NP-hardness of BCS on unit disk, outer-string, grid, and square graphs.

Polynomial algorithms for BCS on interval, circular-arc, and permutation graphs.

FPT algorithm for BCS on general graphs.

Abstract

We study the Balanced Connected Subgraph(shortly, BCS) problem on geometric intersection graphs such as interval, circular-arc, permutation, unit-disk, outer-string graphs, etc. Given a vertex-colored graph $G=(V,E)$, where each vertex in $V$ is colored with either ``red'' or ``blue'', the BCS problem seeks a maximum cardinality induced connected subgraph $H$ of $G$ such that $H$ is color-balanced, i.e., $H$ contains an equal number of red and blue vertices. We study the computational complexity landscape of the BCS problem while considering geometric intersection graphs. On one hand, we prove that the BCS problem is NP-hard on the unit disk, outer-string, complete grid, and unit square graphs.
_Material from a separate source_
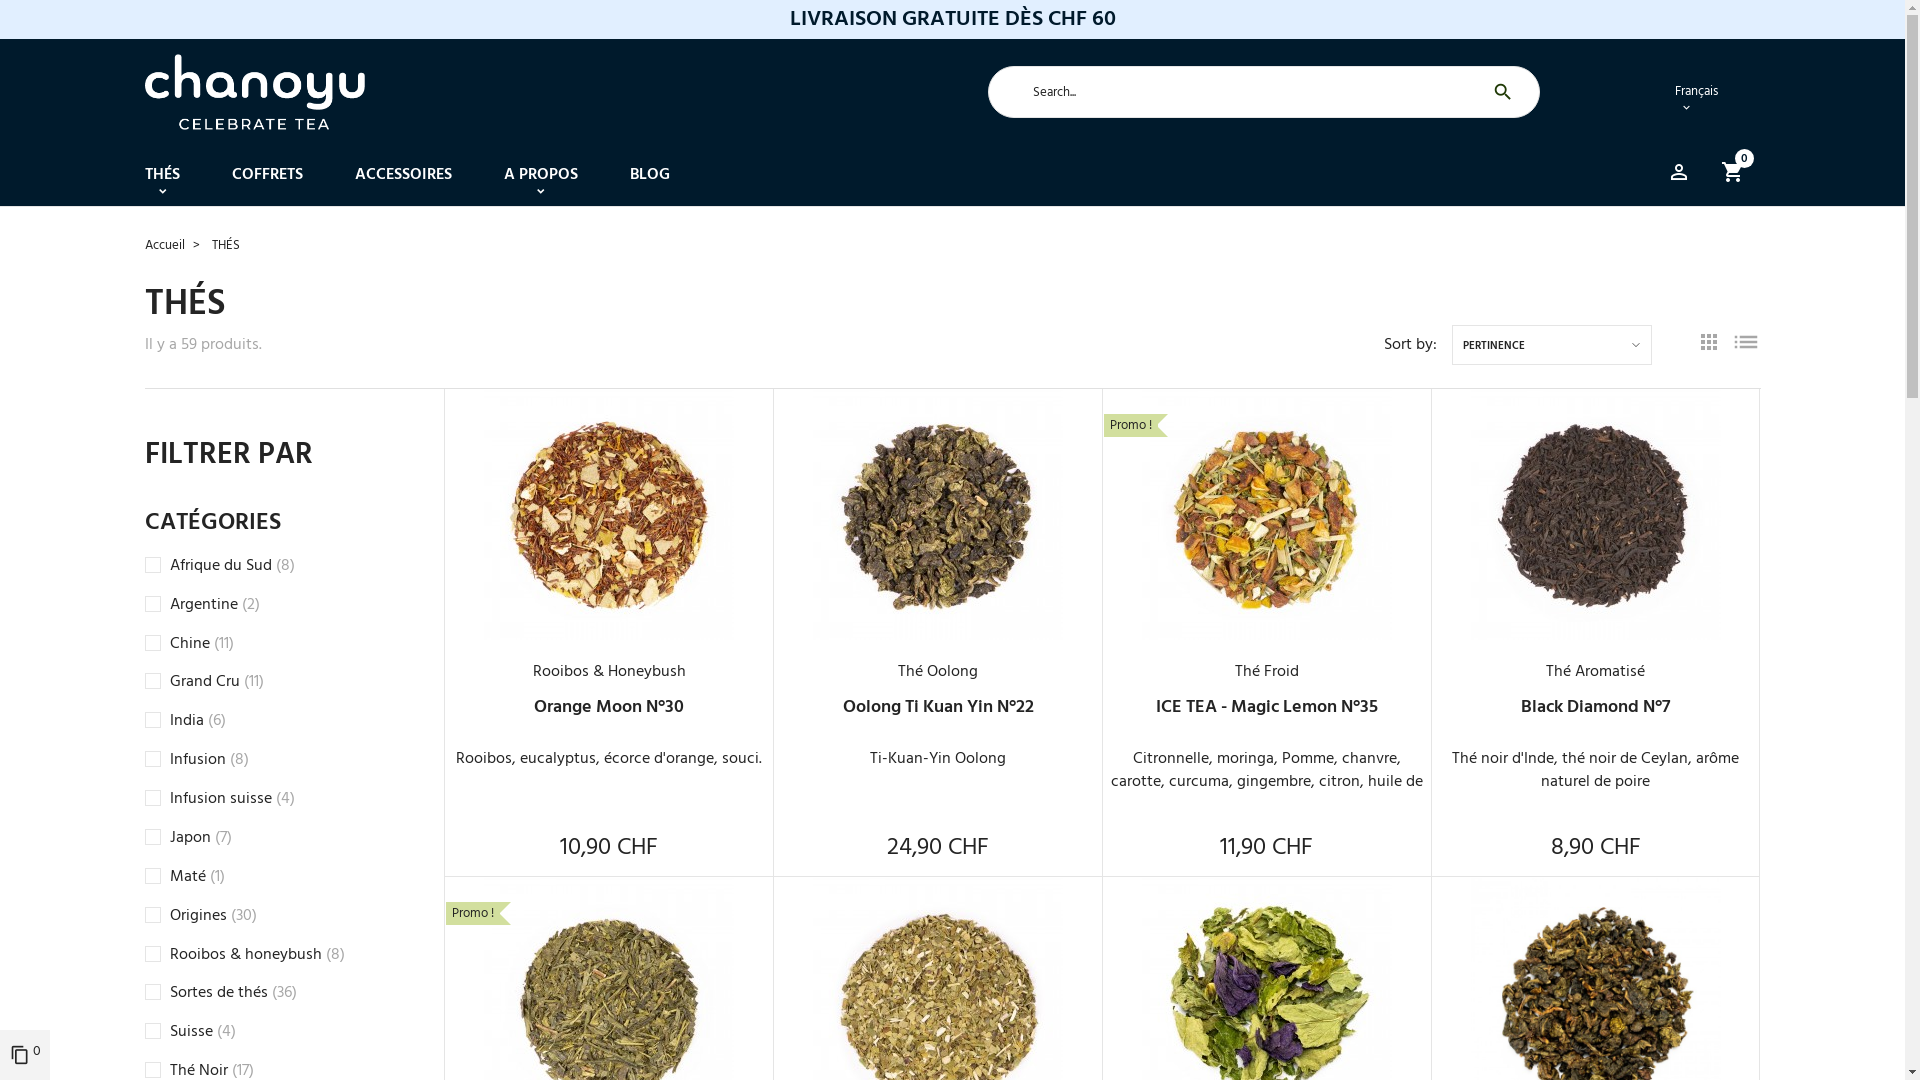  What do you see at coordinates (268, 175) in the screenshot?
I see `COFFRETS` at bounding box center [268, 175].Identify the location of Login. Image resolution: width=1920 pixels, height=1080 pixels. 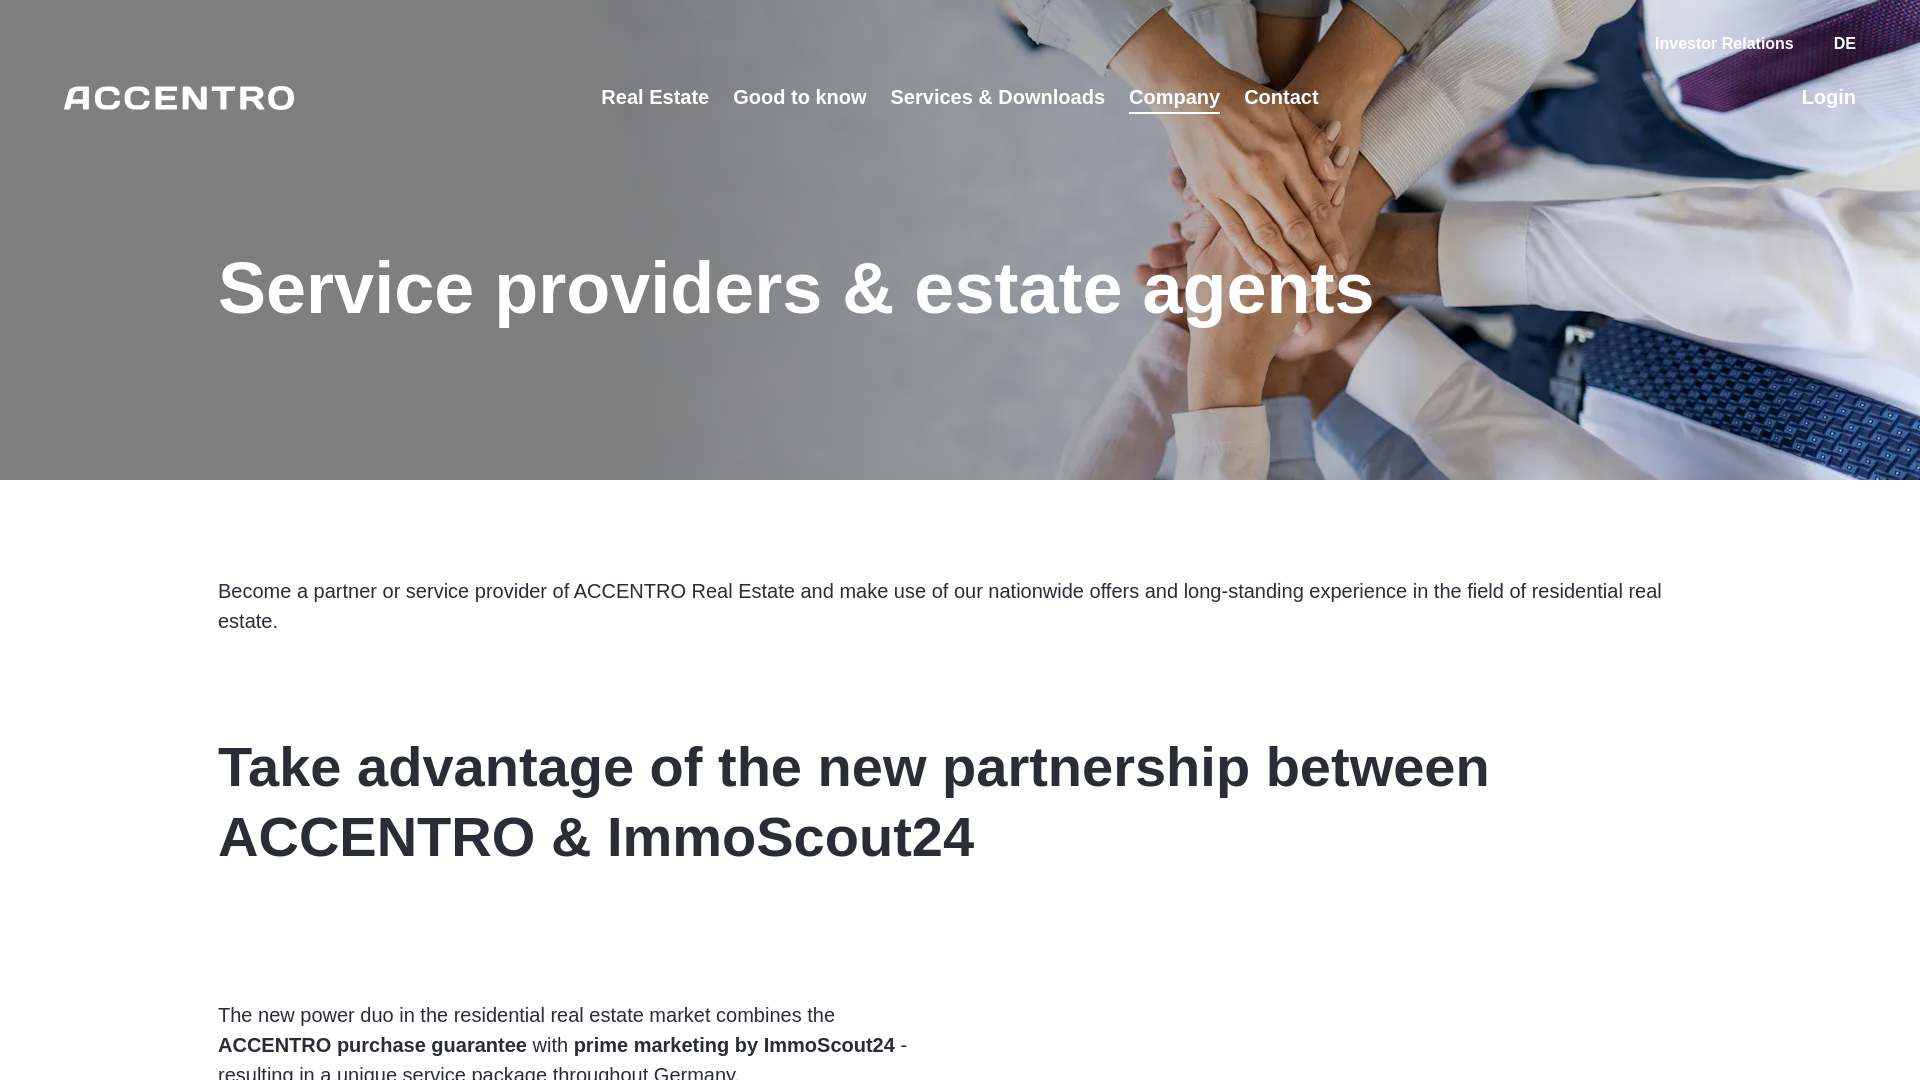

On the other hand, we design polynomial-time algorithms for the BCS problem on interval, circular-arc and permutation graphs. In particular, we give algorithm for the Steiner Tree problem on both the interval graphs and circular arc graphs, that is used as a subroutine for solving BCS problem on same graph classes. Finally, we present a FPT algorithm for the BCS problem on general graphs.